Because new technologies connect the human race more tightly than ever before,relationships are more important than ever, also – not just relationships between a business and its customers, but relationships among the people working at a business, among the contributors to solving a problem, among the connections in a social network, or among the members of our society at large. This is the primary reason Martha and I have written nine books over the last 20 years preaching the business virtues of relationship management. (And yes, in case you were wondering, we are in fact married; but not to each other!)

So while Sheryl Sandberg says a female executive must Lean In to be able to participate on a more equal footing with her male counterparts, it’s also important for all managers – male and female alike – to “lean back” a little, in order to appreciate the virtues of non-macho, relationship-based management.
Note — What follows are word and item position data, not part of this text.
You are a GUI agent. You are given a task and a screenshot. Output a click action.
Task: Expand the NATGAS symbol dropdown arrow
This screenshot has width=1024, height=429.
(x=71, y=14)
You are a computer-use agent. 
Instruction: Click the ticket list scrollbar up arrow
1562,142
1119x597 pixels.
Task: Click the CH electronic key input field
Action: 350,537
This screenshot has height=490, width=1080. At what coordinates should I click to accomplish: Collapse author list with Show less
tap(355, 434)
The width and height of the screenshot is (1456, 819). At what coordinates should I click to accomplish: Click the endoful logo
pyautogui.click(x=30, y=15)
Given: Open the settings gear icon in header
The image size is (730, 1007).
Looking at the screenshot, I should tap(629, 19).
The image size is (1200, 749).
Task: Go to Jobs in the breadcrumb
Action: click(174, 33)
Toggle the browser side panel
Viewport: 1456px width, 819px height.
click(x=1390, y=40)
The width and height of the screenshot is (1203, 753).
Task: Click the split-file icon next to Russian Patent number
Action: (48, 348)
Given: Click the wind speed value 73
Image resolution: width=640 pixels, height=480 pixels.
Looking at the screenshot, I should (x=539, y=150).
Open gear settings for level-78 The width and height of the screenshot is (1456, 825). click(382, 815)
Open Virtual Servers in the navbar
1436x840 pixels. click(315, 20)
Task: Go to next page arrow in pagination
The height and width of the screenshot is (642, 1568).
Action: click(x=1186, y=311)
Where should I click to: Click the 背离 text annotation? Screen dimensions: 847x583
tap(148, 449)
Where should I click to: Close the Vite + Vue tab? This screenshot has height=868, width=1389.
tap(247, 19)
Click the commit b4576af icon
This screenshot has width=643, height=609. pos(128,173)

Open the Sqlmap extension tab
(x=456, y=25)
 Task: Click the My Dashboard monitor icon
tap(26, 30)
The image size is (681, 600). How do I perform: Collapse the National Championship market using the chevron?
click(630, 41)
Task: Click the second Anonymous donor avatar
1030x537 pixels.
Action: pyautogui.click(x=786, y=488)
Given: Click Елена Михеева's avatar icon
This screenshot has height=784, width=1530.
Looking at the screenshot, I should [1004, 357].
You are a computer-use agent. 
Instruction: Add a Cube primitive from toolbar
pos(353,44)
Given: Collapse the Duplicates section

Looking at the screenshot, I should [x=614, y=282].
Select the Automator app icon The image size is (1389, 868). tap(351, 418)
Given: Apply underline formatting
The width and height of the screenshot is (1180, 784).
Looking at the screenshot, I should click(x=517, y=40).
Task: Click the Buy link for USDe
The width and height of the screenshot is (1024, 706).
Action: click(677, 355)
Six post-macho principles for the successful manager in the hyper-interactive future:

  1. Relationships require listening. Relationships — with customers, employees, or lovers — involve a give-and-take. Each party has to listen to the other, which is something women seem to be much better at than men (in my own experience, just sayin’). So instead of crafting algorithms and spreadsheets to plot which of your customers are the most and least valuable to you (a macho management preoccupation), design some “Golden Questions” for your customers, so you can listen better to what they say they really need!
  2. Think long-term. Short-term thinking is macho-management at its best and probably the single most threatening affliction for business executives (and politicians) today. But relationships aren’t built quickly, and they grow stronger with time. For a business, customers are the mechanism that links short-term actions and long-term value, because customers have memories, and how you treat them today will affect how much value they create for you tomorrow.
  3. Hierarchies are out. Collaboration is in. For the last two hundred years or so, corporate organizations were strictly hierarchical, with authority flowing down from the top, while information flowed up from the bottom. No longer. Today, the lowliest employee can jump the hierarchy with a tap to her smartphone. Top-down organization, as a form of command-and-control macho management, is fading fast.
  4. Rules and structure don’t matter. Culture and informal customs make the difference now. Automation is a macho mechanism for streamlining predictable processes and accomplishing tasks. But in a more rapidly changing world, with ever more unpredictable innovations and disruptions, dealing with unanticipated situations will be more important. Culture – the unwritten rules that govern how an organization’s members behave – will be the single most important factor in determining how your organization weathers the next unexpected social media conflagration or disruptive innovation.
  5. Empathy is king. Macho management principles allow a business to pad its current-period bottom line by exploiting a customer’s mistakes, oversights, or lack of knowledge. But relationships succeed based on mutual empathy, which for a business means seeing things from the customer’s perspective, treating different customers differently, and demonstrating genuinely good intentions toward them. Proactively protecting the customer’s interest is the new standard.
  6. Share and be shared with. In the e-social era, with technology-facilitated relationships blossoming all around us, remember that people have an urge to share, so macho-inspired monetary incentives and purely economic inducements are not always useful. In the social domain, in fact, they can be counter-productive. Share your ideas, your technology, and your data, in order to inspire more sharing and faster innovation. And begin figuring out what it means to trust others the way you want them to trust you.